New York has some notable examples of roughly homogeneous, planned campuses with individual buildings designed by disparate architects: the UN, Lincoln Center, World Trade Center, and Hudson Yards come to mind. What is rarer is that the vision of an author imposes itself with such fine detail on other architects of a radically different sensibility. Waterline Square brings together architects best known for Cartesian regularity Where bulbous monoliths (Vinoly), white parched modernism (Meier), and corporate skyline branding (KPF). The result is a set of dutiful attempts at weirdness, a collage of late deconstructivism by companies that never fully embraced the style.

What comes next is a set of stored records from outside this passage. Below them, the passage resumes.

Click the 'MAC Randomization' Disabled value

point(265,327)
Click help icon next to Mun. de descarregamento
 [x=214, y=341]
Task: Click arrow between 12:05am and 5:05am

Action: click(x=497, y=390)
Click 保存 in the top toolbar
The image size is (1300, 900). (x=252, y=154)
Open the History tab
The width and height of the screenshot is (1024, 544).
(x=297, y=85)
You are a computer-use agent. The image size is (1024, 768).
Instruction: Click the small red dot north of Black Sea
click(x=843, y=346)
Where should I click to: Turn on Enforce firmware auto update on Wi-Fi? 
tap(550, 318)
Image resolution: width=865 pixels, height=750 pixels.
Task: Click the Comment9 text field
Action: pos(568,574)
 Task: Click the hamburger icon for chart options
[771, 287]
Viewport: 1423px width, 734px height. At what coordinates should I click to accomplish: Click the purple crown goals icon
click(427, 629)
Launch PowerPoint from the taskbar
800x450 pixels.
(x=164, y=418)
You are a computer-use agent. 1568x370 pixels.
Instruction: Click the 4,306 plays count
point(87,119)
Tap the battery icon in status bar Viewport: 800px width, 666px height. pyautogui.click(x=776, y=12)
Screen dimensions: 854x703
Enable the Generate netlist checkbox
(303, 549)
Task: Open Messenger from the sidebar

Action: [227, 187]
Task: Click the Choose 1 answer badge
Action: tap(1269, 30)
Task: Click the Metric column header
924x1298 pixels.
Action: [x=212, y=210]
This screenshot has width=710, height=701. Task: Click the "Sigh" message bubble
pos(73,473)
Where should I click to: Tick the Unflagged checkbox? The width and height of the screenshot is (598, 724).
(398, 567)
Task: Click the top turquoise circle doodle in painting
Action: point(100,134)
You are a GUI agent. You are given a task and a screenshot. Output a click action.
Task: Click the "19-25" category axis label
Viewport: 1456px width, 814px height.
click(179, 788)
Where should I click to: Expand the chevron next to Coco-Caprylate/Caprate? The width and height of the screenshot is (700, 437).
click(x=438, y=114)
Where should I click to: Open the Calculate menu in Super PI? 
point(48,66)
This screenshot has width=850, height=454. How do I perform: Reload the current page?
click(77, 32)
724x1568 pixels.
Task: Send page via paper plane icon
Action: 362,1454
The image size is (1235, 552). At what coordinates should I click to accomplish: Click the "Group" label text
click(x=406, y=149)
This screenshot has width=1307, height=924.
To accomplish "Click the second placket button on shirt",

All of this architecture serves to present Waterline Square as the anti-Riverside South: aggressive, fragmented and crystalline where Kondylis’ parade is heavy, predictable and poised. But perhaps the aesthetic appearance of the buildings is what matters the least. For residents, the real premium heart of the development (besides the river view) is the Waterline Club, an oversized underground anthill in which to spend their leisure hours.
It used to be that even restless aristocrats with their own swimming pools, pool tables and ballrooms still had to leave their gilded premises to play an all-court basketball game, go light mountaineering, record an album, play doubles, take the dog out, dine out, go bowling or practice a fakie rock on a half pipe. Here, everything happens below the street in a leisure complex that joins the three apartment buildings. If you live in one (and pay an extra membership fee), you can access this wondrous world via a suspended bridge-ramp-stair combo that seems to levitate in double-height space like an architectural hologram. Trust Rockwell Associates to turn a short trip to the treadmill into a gala-worthy entrance.
The roof of the club doubles as a landscaped park, which is as open and inviting as the pleasure cave is exclusive. Designed by Matthews Nielsen Landscape Architects, a company that has shaped swaths of New York’s waterfront, this is where Waterline Square really is. For once, the open space – a clever assemblage of lawn, pathways, stream, playground, performance stage and fountain (with the Cipriani establishment along one flank) – looks like the happiest part of the enclosure. It is both autonomous and public, surrounded by buildings but also open to the river, balanced but asymmetrical. West 60th Street cul-de-sac at the fountain. There, two driveways branch off, leading to Riverside Park South at the top of the cliff, or down the escarpment and under the highway to Hudson River Park. Private public spaces, which make up an increasingly large portion of New York’s open spaces, often function as superficial vestibules to the lettable square footage within. Here, the landscaping invites you to walk by and chase the sunset. The architecture’s lumpy crystal mounds serve as the setting for the part that really matters. This is the final twist: Finally, at least some West Siders have fared better than the compromises negotiated by their ancestors.